Ed Norton, who writes, produces, directs and stars, has radically steered away from the book, changing the time period from the 1990s to the 1950s, and basically jettisoning everything which occurs after the inciting incident. In many ways he has come up with a more compelling, more relevant story, but it's all wrapped in the all-too familiar tropes of a film noir.
The checklist:
• Voiceover narration. Check.
• Moody, Edward Hopper style cinematography. Check.
• A beautiful, mysterious woman. Check.
• Classic cars which go "Awooooga" when you hit the horn. Check.
• An underbelly of corruption our hero can't begin to comprehend. Check.
It seems as if he wanted to make his own Chinatown or L.A. Confidential and decided to shoehorn the bones of the novel into the genre to satisfy his itch. With an incredible cast and a look at how New York City developed into the city we know today because of racist development policies, Norton has made a film worth seeing. Its punishing length, however, merely serviceable direction, and a too light tone keep it from crossing over into the classic territory of the great noirs.

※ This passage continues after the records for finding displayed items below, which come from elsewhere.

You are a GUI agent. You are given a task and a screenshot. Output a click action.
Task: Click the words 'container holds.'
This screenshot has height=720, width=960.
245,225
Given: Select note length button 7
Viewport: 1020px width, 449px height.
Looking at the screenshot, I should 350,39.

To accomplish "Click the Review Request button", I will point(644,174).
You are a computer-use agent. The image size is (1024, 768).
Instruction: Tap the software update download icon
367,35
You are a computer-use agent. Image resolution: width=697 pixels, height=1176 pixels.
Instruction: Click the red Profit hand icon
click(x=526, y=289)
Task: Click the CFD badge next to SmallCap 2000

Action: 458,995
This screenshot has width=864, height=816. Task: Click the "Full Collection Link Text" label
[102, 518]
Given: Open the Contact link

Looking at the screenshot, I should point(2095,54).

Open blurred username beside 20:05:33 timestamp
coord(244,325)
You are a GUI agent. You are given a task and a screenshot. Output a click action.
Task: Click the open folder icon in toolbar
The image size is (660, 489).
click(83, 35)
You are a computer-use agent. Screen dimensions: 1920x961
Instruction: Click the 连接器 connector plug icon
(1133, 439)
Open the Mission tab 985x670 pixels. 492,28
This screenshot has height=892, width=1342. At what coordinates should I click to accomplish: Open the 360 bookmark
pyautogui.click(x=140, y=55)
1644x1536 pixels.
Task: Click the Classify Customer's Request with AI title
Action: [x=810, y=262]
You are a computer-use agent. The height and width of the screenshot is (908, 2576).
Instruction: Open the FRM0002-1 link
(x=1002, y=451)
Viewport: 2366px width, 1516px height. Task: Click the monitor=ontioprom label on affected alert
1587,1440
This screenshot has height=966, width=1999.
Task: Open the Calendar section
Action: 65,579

Norton plays Lionel Essrog, one of a quartet of former orphans "adopted" by Frank Minna (Bruce Willis in a warm turn) to work at his detective agency. After an amusing slow speed chase, someone ends up dead and Lionel and his cohorts, played by Bobby Cannavale, Dallas Roberts and Ethan Suplee, get to work to solve the crime. With limited clues, Lionel, who soon breaks from the pack and works alone, leans into his disorder and photographic memory to go down the rabbit hole of NYC corruption.
Along the way, he meets a black female attorney named Laura (Gugu Mbatha-Raw) who fights the injustice of urban planning wrought by Moses Randolph (Alec Baldwin), based on Robert Moses, a real titan of NYC, who presaged the rise of the Donald Trumps of the world. The film provides an invaluable history lesson of the city which will prevent you from ever looking at its bridges the same way again.
With fine, memorable turns from Leslie Mann, Willem Dafoe, Michael Kenneth Williams, Cherry Jones, it's still Baldwin who delivers the best performance in a blazing, scary turn not seen from him since Glengarry Glen Ross. He's a classic villain who thinks his actions are for the greater good even as he spouts racist ideology, abuses women, and tramples all over human rights. Remind you of anyone currently occupying 1600 Pennsylvania Avenue?
Norton brings a sweet energy to his detective, allowing us to simultaneously empathize and stand in awe of his character's special gifts. He makes for quite an original romantic lead, giving his scenes with Mbatha-Raw a special kick. He stands up for what's right, but in true noir fashion, the steamrolling ahead of someone's twisted version of an urban utopia cannot be stopped. Instead, Essrog makes a low key, low stakes decision in the end. As such, the film lacks the bitter nihilism of its predecessors.
In an interview with Norton at the screening I attended, he claimed a more foreboding ending would not go down easily in these tense times. This may be true, but it leaves us with a slightly upbeat, toothless film. I still recommend it for the troublesome past it resurrects, along with an engaging story and game cast. Norton takes a big swing here, but I can't help but thinking this would have resonated more from a character and story perspective had it remained set in the 90s. Norton, though, made a film lover's decision and gets major points for shining a light on the ugliness of a city's history. Unfortunately, noir is meant to be dark, and this film sidesteps the defining characteristic of its genre. It looks like noir, but, to paraphrase the classic, "Forget it, folks. It's not Chinatown."